Zihan Wang, ex-funcionário da DeepSeek, disse à MIT Technology Review que teve acesso a recursos de computação abundantes e teve a liberdade de experimentar quando trabalhava na DeepSeek, “um luxo que poucos recém-formados teriam em qualquer empresa”.
Em uma entrevista ao veículo de mídia chinês 36Kr em julho de 2024, Liang disse que um desafio adicional que as empresas chinesas enfrentam além das sanções aos chips é que suas técnicas de engenharia de IA tendem a ser menos eficientes. “Nós [a maioria das empresas chinesas] temos que consumir o dobro da potência de computação para obter os mesmos resultados. Aliado às lacunas de eficiência de dados, isso poderia significar a necessidade de até quatro vezes mais potência de computação. Nosso objetivo é fechar continuamente essas lacunas”, disse ele.
No entanto, a DeepSeek encontrou formas de reduzir o uso de memória e acelerar o cálculo sem sacrificar significativamente a precisão. “A equipe adora transformar um desafio de hardware em uma oportunidade de inovação”, diz Wang.
Liang mesmo permanece profundamente envolvido no processo de pesquisa da DeepSeek, realizando experimentos junto com sua equipe. “Toda a equipe compartilha uma cultura de colaboração e dedicação à pesquisa hardcore”, diz Wang.
Além de priorizar a eficiência, as empresas chinesas estão cada vez mais abraçando os princípios de código aberto. A Alibaba Cloud lançou mais de 100 novos modelos de IA de código aberto, suportando 29 idiomas e atendendo a várias aplicações, incluindo codificação e matemática. Da mesma forma, startups como Minimax e 01.AI abriram seus modelos.

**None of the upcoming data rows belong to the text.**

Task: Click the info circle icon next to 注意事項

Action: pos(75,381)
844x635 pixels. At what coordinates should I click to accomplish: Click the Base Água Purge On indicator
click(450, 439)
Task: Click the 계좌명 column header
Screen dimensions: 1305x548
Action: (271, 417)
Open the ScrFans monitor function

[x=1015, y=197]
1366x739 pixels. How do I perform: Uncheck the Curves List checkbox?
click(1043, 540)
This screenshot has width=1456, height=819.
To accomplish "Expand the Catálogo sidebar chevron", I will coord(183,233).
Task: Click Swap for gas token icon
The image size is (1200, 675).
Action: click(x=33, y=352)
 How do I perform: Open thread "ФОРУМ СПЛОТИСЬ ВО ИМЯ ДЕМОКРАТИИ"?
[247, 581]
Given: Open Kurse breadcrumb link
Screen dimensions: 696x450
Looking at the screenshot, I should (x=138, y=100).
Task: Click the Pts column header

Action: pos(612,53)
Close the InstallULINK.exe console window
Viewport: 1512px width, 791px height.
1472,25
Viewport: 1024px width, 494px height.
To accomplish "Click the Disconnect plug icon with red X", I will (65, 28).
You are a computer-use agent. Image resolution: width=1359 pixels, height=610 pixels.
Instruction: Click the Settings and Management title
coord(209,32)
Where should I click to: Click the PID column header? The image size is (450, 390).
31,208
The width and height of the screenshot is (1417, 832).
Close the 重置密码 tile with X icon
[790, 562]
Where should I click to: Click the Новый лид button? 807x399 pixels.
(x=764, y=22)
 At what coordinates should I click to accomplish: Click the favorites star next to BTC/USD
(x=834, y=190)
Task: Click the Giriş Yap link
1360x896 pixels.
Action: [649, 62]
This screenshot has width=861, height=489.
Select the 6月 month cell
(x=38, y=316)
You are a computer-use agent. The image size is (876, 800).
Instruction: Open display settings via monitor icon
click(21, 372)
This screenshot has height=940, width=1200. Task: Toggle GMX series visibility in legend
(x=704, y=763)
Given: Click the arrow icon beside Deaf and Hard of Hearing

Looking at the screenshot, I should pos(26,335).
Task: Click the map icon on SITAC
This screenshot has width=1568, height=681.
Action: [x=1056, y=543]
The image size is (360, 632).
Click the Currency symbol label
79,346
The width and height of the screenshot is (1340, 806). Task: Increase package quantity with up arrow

De acordo com um white paper divulgado no ano passado pela Academia Chinesa de Tecnologia da Informação e Comunicação, um instituto de pesquisa afiliado ao estado, o número de grandes modelos de linguagem de IA em todo o mundo chegou a 1.328, com 36% deles originários da China. Isso posiciona a China como o segundo maior contribuinte para a IA, atrás dos Estados Unidos.
“Essa geração de jovens pesquisadores chineses se identifica fortemente com a cultura de código aberto porque se beneficiam muito dela”, diz Thomas Qitong Cao, professor assistente de política tecnológica na Universidade Tufts.
“O controle de exportações dos EUA basicamente colocou as empresas chinesas em um canto onde elas precisam ser muito mais eficientes com seus recursos de computação limitados”, diz Matt Sheehan, pesquisador de IA na Fundação Carnegie para a Paz Internacional. “Provavelmente veremos muita consolidação no futuro relacionada à falta de computação”.
Isso talvez já tenha começado a acontecer. Duas semanas atrás, a Alibaba Cloud anunciou que se associou à startup baseada em Pequim, 01.AI, fundada por Kai-Fu Lee, para unir equipes de pesquisa e estabelecer um “laboratório industrial de modelos grandes”.
“É eficiente em termos de energia e natural que algum tipo de divisão do trabalho surja na indústria de IA”, diz Cao, o professor da Tufts. “A evolução rápida da IA exige agilidade das empresas chinesas para sobreviver”.